> Text shown:
........

Feast of the Guardian Angels

October 2nd is the feast day of the guardian angels. Usually when people tell you their guardian angel stories, they tell you about being saved from a car crash and not “My guardian angel and I played a board game together.” I’ve only recounted the near-misses in the car. How about the time I got hit?

About four years ago, I asked my guardian, “Tell me a story. Tell me about the most spectacular time you saved my life, and I didn’t even notice.”

I was convinced he’d done it, of course. I grew up in NYC after all, so it wasn’t a far cry to think he might have given me a creepy feeling about taking the train home, or something like that. That’s why I said “and I didn’t even notice,” figuring that it was something I couldn’t have noticed since he’d averted it long before it got close to me.

The next day, for reasons I forget, my husband worked from home, so I took Kiddo#3 to preschool in my car (the Civic) rather than the minivan. I loved my Civic because it was my first car.

On the way home, at a stop light, my mind went back to another time I’d been first at a stop light, back when I was pregnant with Kiddo#1. I’d been stopped on the green because of traffic in the intersection, and then it had turned red. I remembered how my mind had been on the radio while stopped.

And I sensed how I’d been relaxed. How a pair of teenage girls had slammed into the back of my Civic at about thirty-five miles per hour, and how the way I was relaxed had enabled me not to get hurt with the force of the impact as the car got slammed forward — and then I had a sense of the tremendous force of their car into mine, the way my car had crumpled, and then the way the energy of the impact had been directed around me. Away from me.

........

> Provided material:
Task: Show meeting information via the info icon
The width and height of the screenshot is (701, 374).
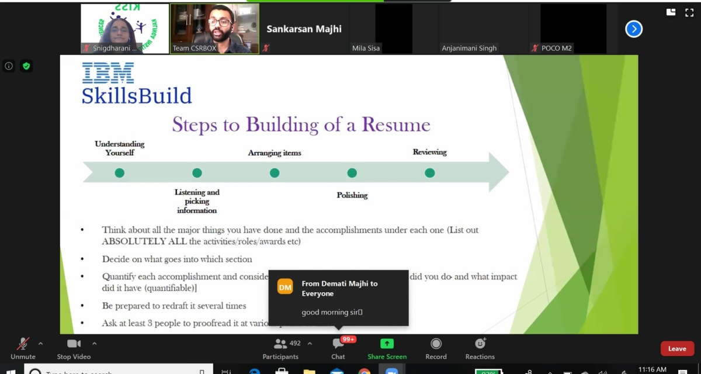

........

> Job:
Pick up the Feast of the Guardian Angels piece right after its last sentence and write what comes next.

> Response to this exercise:
I snapped back to the present, staring at the stop light, and realized: I’d never thanked him for that. I’d been absolutely unhurt in a crash that had done six thousand dollars worth of damage to my car, an impact where my head had been whipped hard enough that my glasses ended up beneath the drivers’ seat — and yet I’d had no whiplash. I was fine. The baby was fine.  He’d saved my life — spectacularly. And that’s how he’d done it: relaxed me so the impact wouldn’t harm me and deflected the force.

And me? I’d always joked that “the car protected me.” I’d never thanked him. It had never even occurred to me. I felt awful, and I thanked him then. I’m sorry for being an idiot.

Happy feast day to all guardian angels. I’m baking some kind of dessert in your honor. Thank you for all you do, even when we don’t notice it for a while.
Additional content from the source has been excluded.